**Extracted data**.
- - - - - - -
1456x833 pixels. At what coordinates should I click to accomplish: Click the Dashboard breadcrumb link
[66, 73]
- - - - - - -
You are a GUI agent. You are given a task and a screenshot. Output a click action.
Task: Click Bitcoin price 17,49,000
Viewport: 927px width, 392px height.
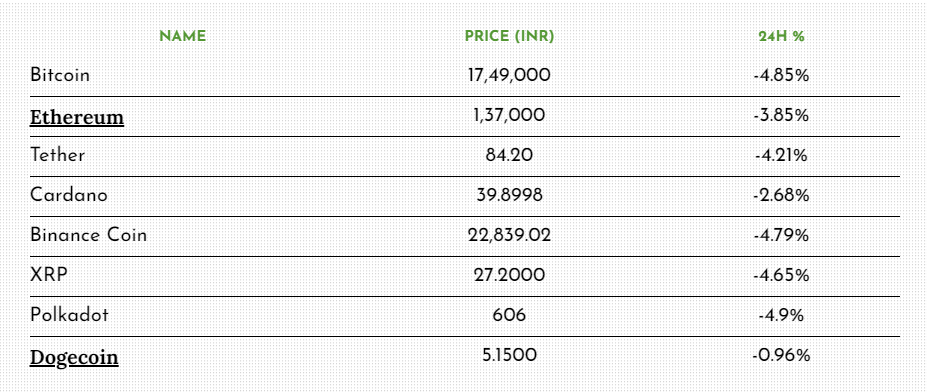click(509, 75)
- - - - - - -
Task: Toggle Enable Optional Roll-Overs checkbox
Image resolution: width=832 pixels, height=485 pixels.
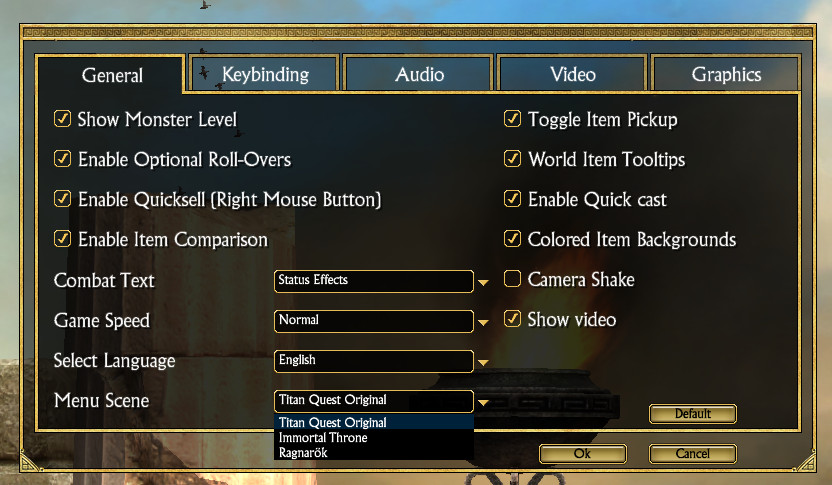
- - - - - - -
**Description of the task**.
For this task, write out exactly the lines of the entries above, starting at the line with "Task: Toggle Enable" and ending at the line with "Image resolution: width=832", both included, and no others.

**Result for this task**.
Task: Toggle Enable Optional Roll-Overs checkbox
Image resolution: width=832 pixels, height=485 pixels.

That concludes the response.